(REQUIREMENT): The response is to be the full listing, set down exactly.

[[ EXTRACTED DATA, beginning ]]

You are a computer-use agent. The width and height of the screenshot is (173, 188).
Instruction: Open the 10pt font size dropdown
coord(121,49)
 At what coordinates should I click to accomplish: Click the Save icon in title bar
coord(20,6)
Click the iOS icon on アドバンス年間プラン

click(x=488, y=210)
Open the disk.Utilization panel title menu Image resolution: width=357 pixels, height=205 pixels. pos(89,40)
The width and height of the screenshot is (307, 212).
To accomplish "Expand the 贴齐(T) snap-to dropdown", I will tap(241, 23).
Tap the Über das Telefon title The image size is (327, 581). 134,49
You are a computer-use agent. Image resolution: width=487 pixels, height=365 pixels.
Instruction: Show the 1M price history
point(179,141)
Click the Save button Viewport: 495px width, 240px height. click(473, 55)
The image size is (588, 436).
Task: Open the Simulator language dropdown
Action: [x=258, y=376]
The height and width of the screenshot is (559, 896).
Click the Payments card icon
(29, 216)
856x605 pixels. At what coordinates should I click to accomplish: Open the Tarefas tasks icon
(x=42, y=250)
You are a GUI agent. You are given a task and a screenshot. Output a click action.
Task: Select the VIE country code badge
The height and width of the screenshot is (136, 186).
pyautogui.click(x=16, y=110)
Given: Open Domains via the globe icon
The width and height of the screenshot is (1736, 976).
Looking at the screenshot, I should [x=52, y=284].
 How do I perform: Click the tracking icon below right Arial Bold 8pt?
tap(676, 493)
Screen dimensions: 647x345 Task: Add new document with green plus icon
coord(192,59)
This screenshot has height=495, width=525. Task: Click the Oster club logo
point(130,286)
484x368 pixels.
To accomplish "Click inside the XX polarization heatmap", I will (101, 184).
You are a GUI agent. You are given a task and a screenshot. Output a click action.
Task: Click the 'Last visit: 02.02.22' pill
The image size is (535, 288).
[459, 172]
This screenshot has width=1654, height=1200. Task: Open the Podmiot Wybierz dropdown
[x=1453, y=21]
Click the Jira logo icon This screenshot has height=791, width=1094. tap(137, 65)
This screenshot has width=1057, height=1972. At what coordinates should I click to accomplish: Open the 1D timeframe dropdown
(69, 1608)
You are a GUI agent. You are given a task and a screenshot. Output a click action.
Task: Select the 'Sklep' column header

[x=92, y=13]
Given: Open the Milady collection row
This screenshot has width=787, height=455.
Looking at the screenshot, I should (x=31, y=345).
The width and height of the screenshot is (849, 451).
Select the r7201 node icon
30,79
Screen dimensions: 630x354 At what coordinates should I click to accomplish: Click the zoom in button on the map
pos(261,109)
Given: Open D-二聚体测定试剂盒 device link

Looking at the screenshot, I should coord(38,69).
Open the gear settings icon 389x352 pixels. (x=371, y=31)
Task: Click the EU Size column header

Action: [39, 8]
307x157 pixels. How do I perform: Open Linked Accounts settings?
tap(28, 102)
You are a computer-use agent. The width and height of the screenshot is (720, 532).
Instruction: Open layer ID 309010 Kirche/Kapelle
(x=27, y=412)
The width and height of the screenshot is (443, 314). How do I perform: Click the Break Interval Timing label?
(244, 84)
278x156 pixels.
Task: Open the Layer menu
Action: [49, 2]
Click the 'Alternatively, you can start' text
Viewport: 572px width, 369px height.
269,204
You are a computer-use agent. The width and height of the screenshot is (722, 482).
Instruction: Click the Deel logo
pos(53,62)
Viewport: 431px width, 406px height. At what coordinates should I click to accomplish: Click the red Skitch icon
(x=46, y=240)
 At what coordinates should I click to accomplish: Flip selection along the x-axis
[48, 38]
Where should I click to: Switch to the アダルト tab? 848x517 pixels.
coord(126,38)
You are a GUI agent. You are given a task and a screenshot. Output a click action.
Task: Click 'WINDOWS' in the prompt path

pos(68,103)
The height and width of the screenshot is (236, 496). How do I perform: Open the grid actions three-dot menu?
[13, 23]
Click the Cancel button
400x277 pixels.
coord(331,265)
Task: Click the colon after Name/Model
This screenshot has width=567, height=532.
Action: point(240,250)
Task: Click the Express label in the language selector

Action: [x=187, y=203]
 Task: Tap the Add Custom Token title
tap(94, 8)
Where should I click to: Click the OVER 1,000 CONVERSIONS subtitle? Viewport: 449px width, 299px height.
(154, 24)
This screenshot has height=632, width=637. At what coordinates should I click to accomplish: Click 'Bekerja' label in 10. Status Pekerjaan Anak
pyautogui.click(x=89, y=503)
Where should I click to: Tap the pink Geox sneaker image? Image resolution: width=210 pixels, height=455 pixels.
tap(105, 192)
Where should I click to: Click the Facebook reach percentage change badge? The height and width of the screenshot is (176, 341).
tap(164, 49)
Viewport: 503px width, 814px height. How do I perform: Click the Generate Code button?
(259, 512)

[[ EXTRACTED DATA, end ]]

(EXERCISE SOLUTION):
You are a computer-use agent. The width and height of the screenshot is (173, 188).
Instruction: Open the 10pt font size dropdown
coord(121,49)
 At what coordinates should I click to accomplish: Click the Save icon in title bar
coord(20,6)
Click the iOS icon on アドバンス年間プラン

click(x=488, y=210)
Open the disk.Utilization panel title menu Image resolution: width=357 pixels, height=205 pixels. pos(89,40)
The width and height of the screenshot is (307, 212).
To accomplish "Expand the 贴齐(T) snap-to dropdown", I will tap(241, 23).
Tap the Über das Telefon title The image size is (327, 581). 134,49
You are a computer-use agent. Image resolution: width=487 pixels, height=365 pixels.
Instruction: Show the 1M price history
point(179,141)
Click the Save button Viewport: 495px width, 240px height. click(473, 55)
The image size is (588, 436).
Task: Open the Simulator language dropdown
Action: [x=258, y=376]
The height and width of the screenshot is (559, 896).
Click the Payments card icon
(29, 216)
856x605 pixels. At what coordinates should I click to accomplish: Open the Tarefas tasks icon
(x=42, y=250)
You are a GUI agent. You are given a task and a screenshot. Output a click action.
Task: Select the VIE country code badge
The height and width of the screenshot is (136, 186).
pyautogui.click(x=16, y=110)
Given: Open Domains via the globe icon
The width and height of the screenshot is (1736, 976).
Looking at the screenshot, I should [x=52, y=284].
 How do I perform: Click the tracking icon below right Arial Bold 8pt?
tap(676, 493)
Screen dimensions: 647x345 Task: Add new document with green plus icon
coord(192,59)
This screenshot has height=495, width=525. Task: Click the Oster club logo
point(130,286)
484x368 pixels.
To accomplish "Click inside the XX polarization heatmap", I will (101, 184).
You are a GUI agent. You are given a task and a screenshot. Output a click action.
Task: Click the 'Last visit: 02.02.22' pill
The image size is (535, 288).
[459, 172]
This screenshot has width=1654, height=1200. Task: Open the Podmiot Wybierz dropdown
[x=1453, y=21]
Click the Jira logo icon This screenshot has height=791, width=1094. tap(137, 65)
This screenshot has width=1057, height=1972. At what coordinates should I click to accomplish: Open the 1D timeframe dropdown
(69, 1608)
You are a GUI agent. You are given a task and a screenshot. Output a click action.
Task: Select the 'Sklep' column header

[x=92, y=13]
Given: Open the Milady collection row
This screenshot has width=787, height=455.
Looking at the screenshot, I should (x=31, y=345).
The width and height of the screenshot is (849, 451).
Select the r7201 node icon
30,79
Screen dimensions: 630x354 At what coordinates should I click to accomplish: Click the zoom in button on the map
pos(261,109)
Given: Open D-二聚体测定试剂盒 device link

Looking at the screenshot, I should coord(38,69).
Open the gear settings icon 389x352 pixels. (x=371, y=31)
Task: Click the EU Size column header

Action: [39, 8]
307x157 pixels. How do I perform: Open Linked Accounts settings?
tap(28, 102)
You are a computer-use agent. The width and height of the screenshot is (720, 532).
Instruction: Open layer ID 309010 Kirche/Kapelle
(x=27, y=412)
The width and height of the screenshot is (443, 314). How do I perform: Click the Break Interval Timing label?
(244, 84)
278x156 pixels.
Task: Open the Layer menu
Action: [49, 2]
Click the 'Alternatively, you can start' text
Viewport: 572px width, 369px height.
269,204
You are a computer-use agent. The width and height of the screenshot is (722, 482).
Instruction: Click the Deel logo
pos(53,62)
Viewport: 431px width, 406px height. At what coordinates should I click to accomplish: Click the red Skitch icon
(x=46, y=240)
 At what coordinates should I click to accomplish: Flip selection along the x-axis
[48, 38]
Where should I click to: Switch to the アダルト tab? 848x517 pixels.
coord(126,38)
You are a GUI agent. You are given a task and a screenshot. Output a click action.
Task: Click 'WINDOWS' in the prompt path

pos(68,103)
The height and width of the screenshot is (236, 496). How do I perform: Open the grid actions three-dot menu?
[13, 23]
Click the Cancel button
400x277 pixels.
coord(331,265)
Task: Click the colon after Name/Model
This screenshot has width=567, height=532.
Action: point(240,250)
Task: Click the Express label in the language selector

Action: [x=187, y=203]
 Task: Tap the Add Custom Token title
tap(94, 8)
Where should I click to: Click the OVER 1,000 CONVERSIONS subtitle? Viewport: 449px width, 299px height.
(154, 24)
This screenshot has height=632, width=637. At what coordinates should I click to accomplish: Click 'Bekerja' label in 10. Status Pekerjaan Anak
pyautogui.click(x=89, y=503)
Where should I click to: Tap the pink Geox sneaker image? Image resolution: width=210 pixels, height=455 pixels.
tap(105, 192)
Where should I click to: Click the Facebook reach percentage change badge? The height and width of the screenshot is (176, 341).
tap(164, 49)
Viewport: 503px width, 814px height. How do I perform: Click the Generate Code button?
(259, 512)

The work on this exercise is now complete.